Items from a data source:
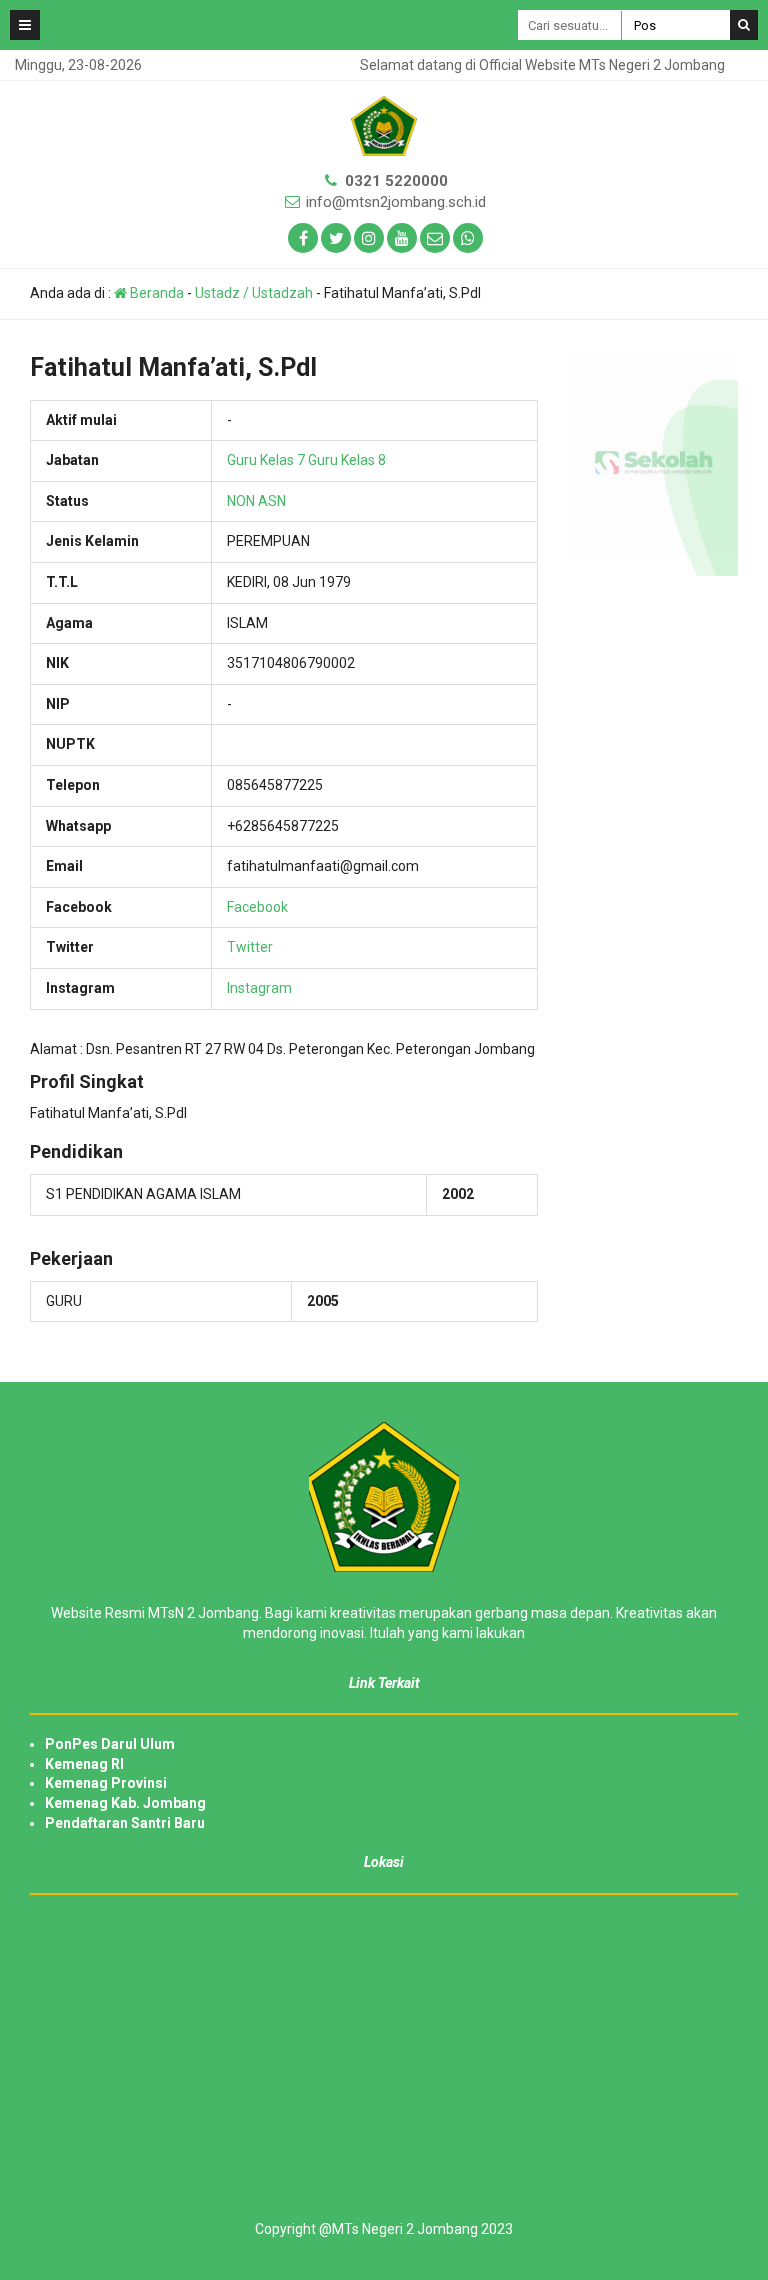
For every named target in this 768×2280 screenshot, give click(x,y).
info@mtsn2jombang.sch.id (396, 202)
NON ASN (256, 501)
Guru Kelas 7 (266, 460)
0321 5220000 (396, 181)
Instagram (259, 988)
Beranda (155, 293)
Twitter (250, 947)
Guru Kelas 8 (347, 460)
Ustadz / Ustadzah (254, 293)
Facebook (257, 907)
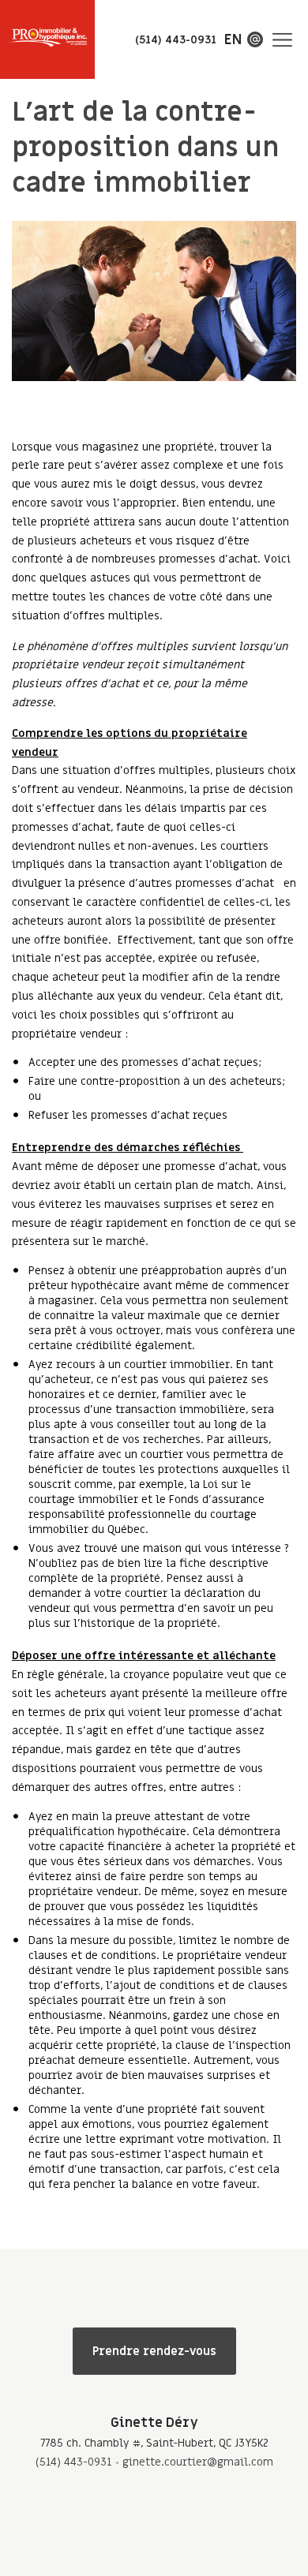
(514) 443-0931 (73, 2461)
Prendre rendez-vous (154, 2351)
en (233, 40)
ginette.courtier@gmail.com (197, 2461)
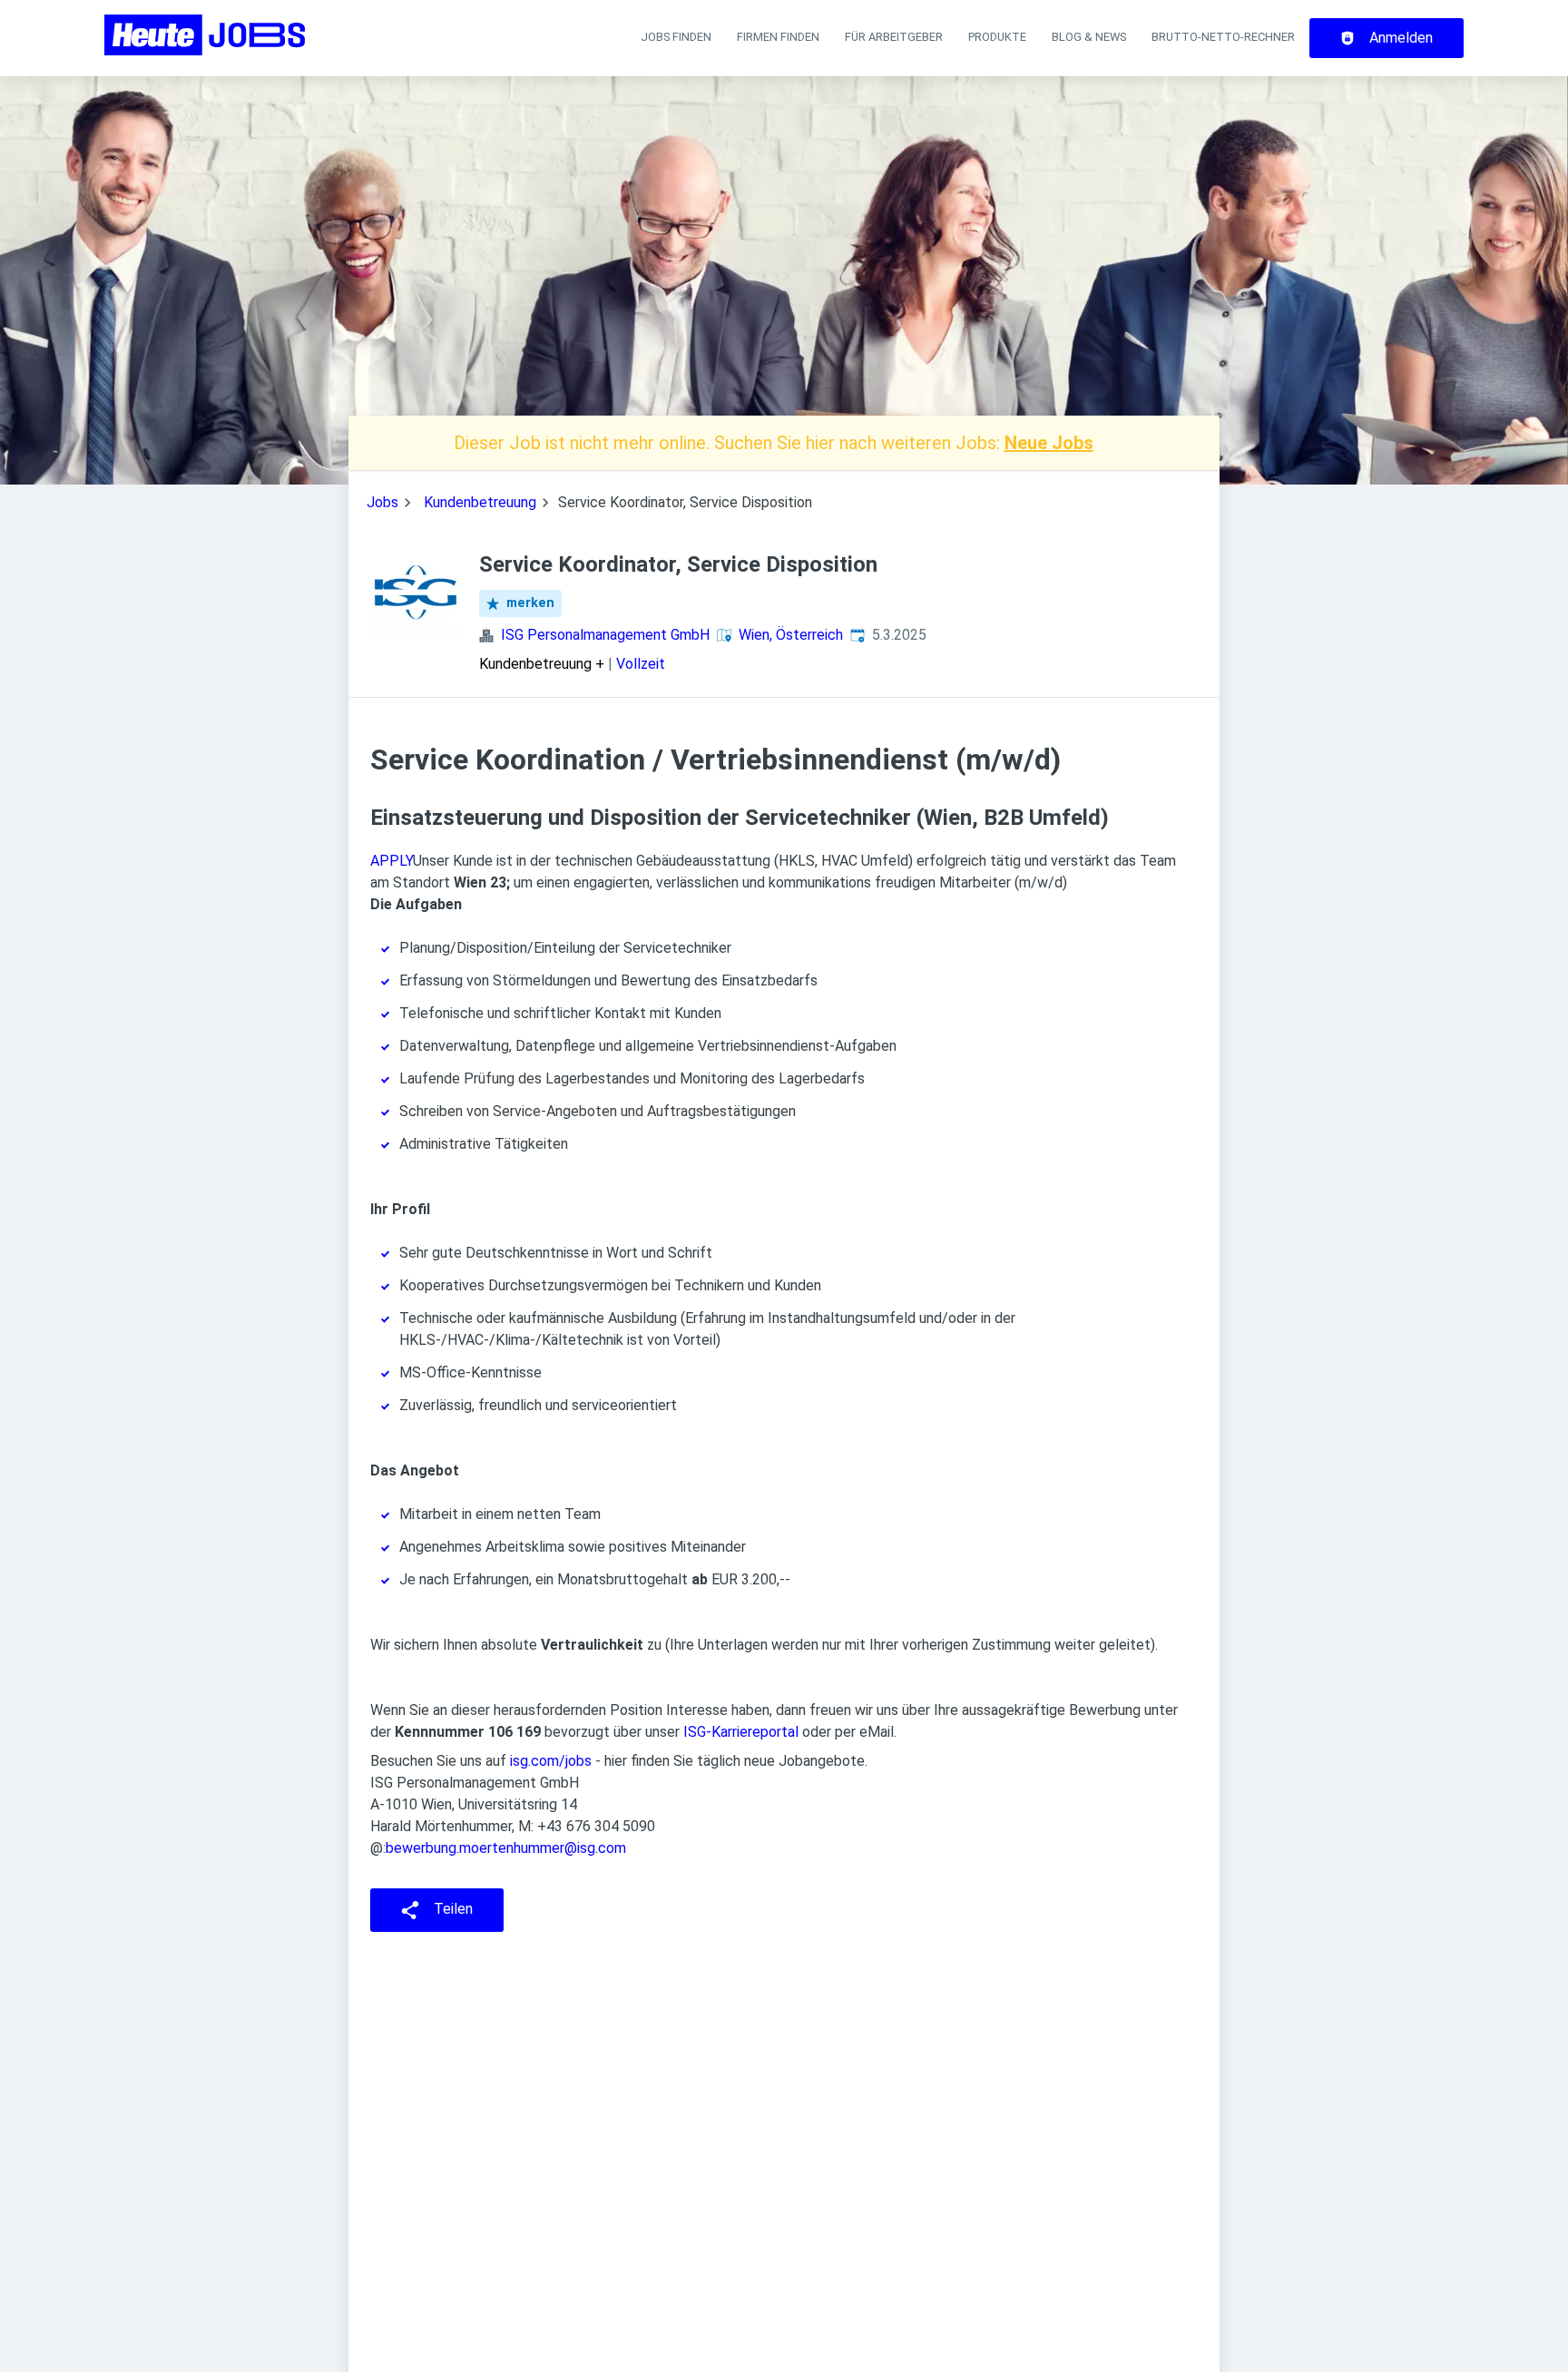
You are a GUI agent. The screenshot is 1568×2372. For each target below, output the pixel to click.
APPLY (391, 860)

• **Task statement**: A verbatim reproduction is expected: starting at the line above that has "Instagram (259, 988)", ending at the line that has "ginette.courtier@gmail.com (197, 2461)", both included, and with no pictures and no other lines.

• **Solved exercise**:
Instagram (259, 988)
Beranda (155, 293)
Twitter (250, 947)
Guru Kelas 8 (347, 460)
Ustadz / Ustadzah (254, 293)
Facebook (257, 907)
(514) 443-0931 (73, 2461)
Prendre rendez-vous (154, 2351)
en (233, 40)
ginette.courtier@gmail.com (197, 2461)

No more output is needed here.